ADJUST DOSE: Coadministration with dronedarone may significantly increase the plasma concentrations of simvastatin and its active metabolite, simvastatin acid. The mechanism probably involves enhanced absorption as well as reduced clearance of simvastatin and simvastatin acid due to inhibition of both intestinal P-glycoprotein (P-gp) drug efflux transporter and hepatic/intestinal CYP450 3A4 isoenzyme by dronedarone. When simvastatin is given with dronedarone 400 mg twice daily, simvastatin and simvastatin acid exposure increased by 4-fold and 2-fold, respectively. Although not studied, the interaction is also expected to occur with lovastatin due to its similar metabolic profile to simvastatin. Clinically, high levels of statin or HMG-CoA reductase inhibitory activity in plasma is associated with an increased risk of musculoskeletal toxicity. Myopathy manifested as muscle pain and/or weakness associated with grossly elevated creatine kinase exceeding ten times the upper limit of normal has been reported occasionally. Rhabdomyolysis has also occurred rarely, which may be accompanied by acute renal failure secondary to myoglobinuria and may result in death. In clinical trials, concomitant use of simvastatin with other moderate CYP450 3A4/P-gp inhibitors such as amiodarone, diltiazem, and verapamil has been associated with an increased risk of myopathy, especially at high dosages of simvastatin (e.g., 80 mg/day).

MANAGEMENT: A lower dosage of simvastatin and lovastatin should be considered when prescribed in combination with dronedarone, a moderate CYP450 3A4 and P-gp inhibitor. The manufacturers generally recommend that simvastatin dosage not exceed 10 mg daily and lovastatin dosage not exceed 40 mg daily when used in combination with other moderate CYP450 3A4/P-gp inhibitors. In addition, the benefits of the combination should be carefully weighed against the potentially increased risk of myopathy including rhabdomyolysis.

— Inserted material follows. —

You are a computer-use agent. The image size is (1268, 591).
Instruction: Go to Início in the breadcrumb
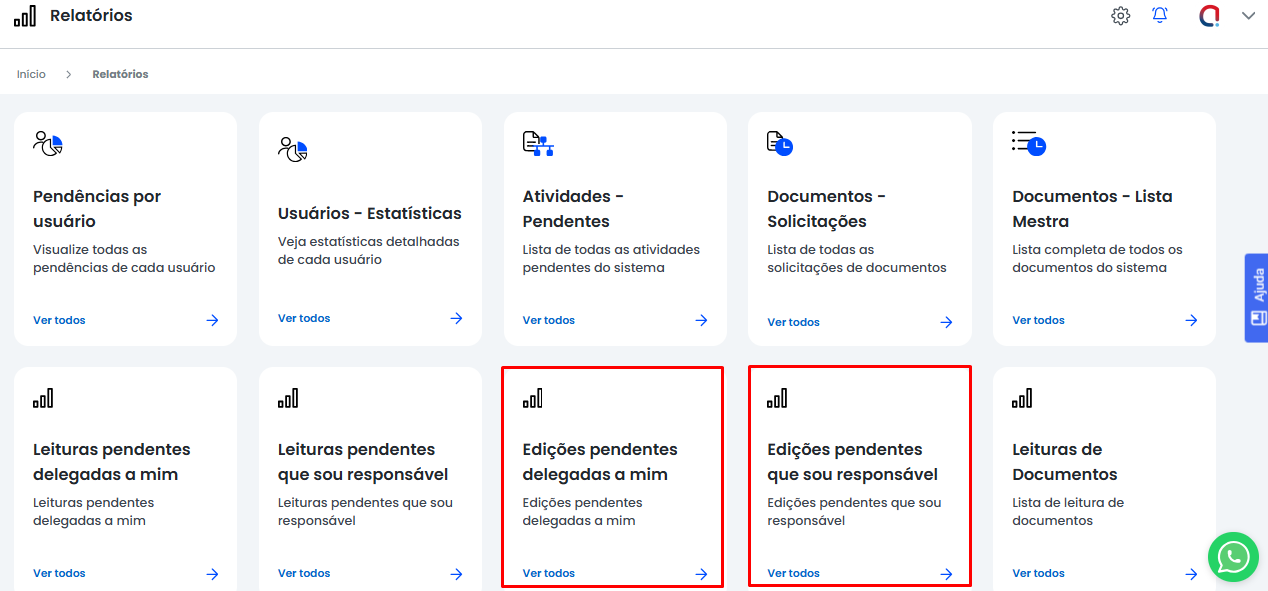[31, 74]
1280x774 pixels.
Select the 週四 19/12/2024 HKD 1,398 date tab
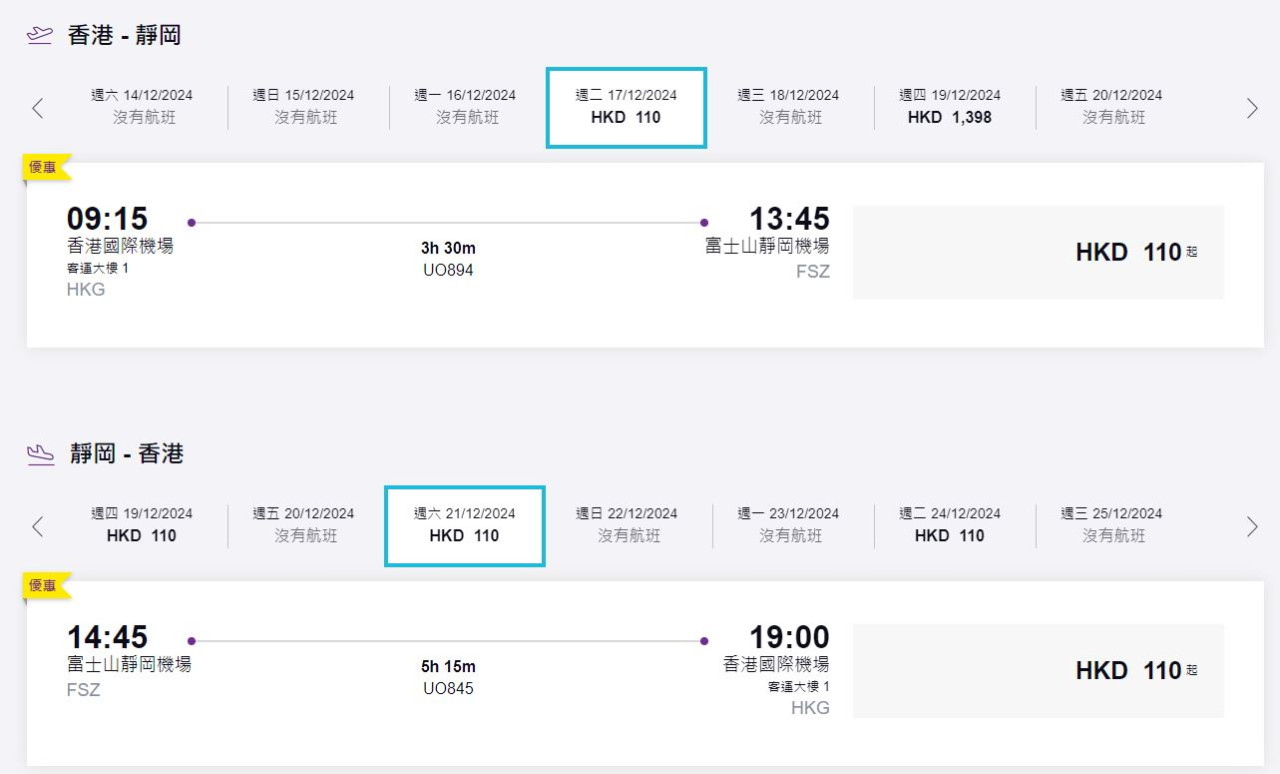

Fluvastatin, pitavastatin, and rosuvastatin are probably safer alternatives in patients receiving dronedarone, since they are not substrates of CYP450 3A4 or P-gp. All patients receiving statin therapy should be advised to promptly report any unexplained muscle pain, tenderness or weakness, particularly if accompanied by fever, malaise and/or dark-colored urine. Therapy should be discontinued if creatine kinase is markedly elevated in the absence of strenuous exercise or if myopathy is otherwise suspected or diagnosed.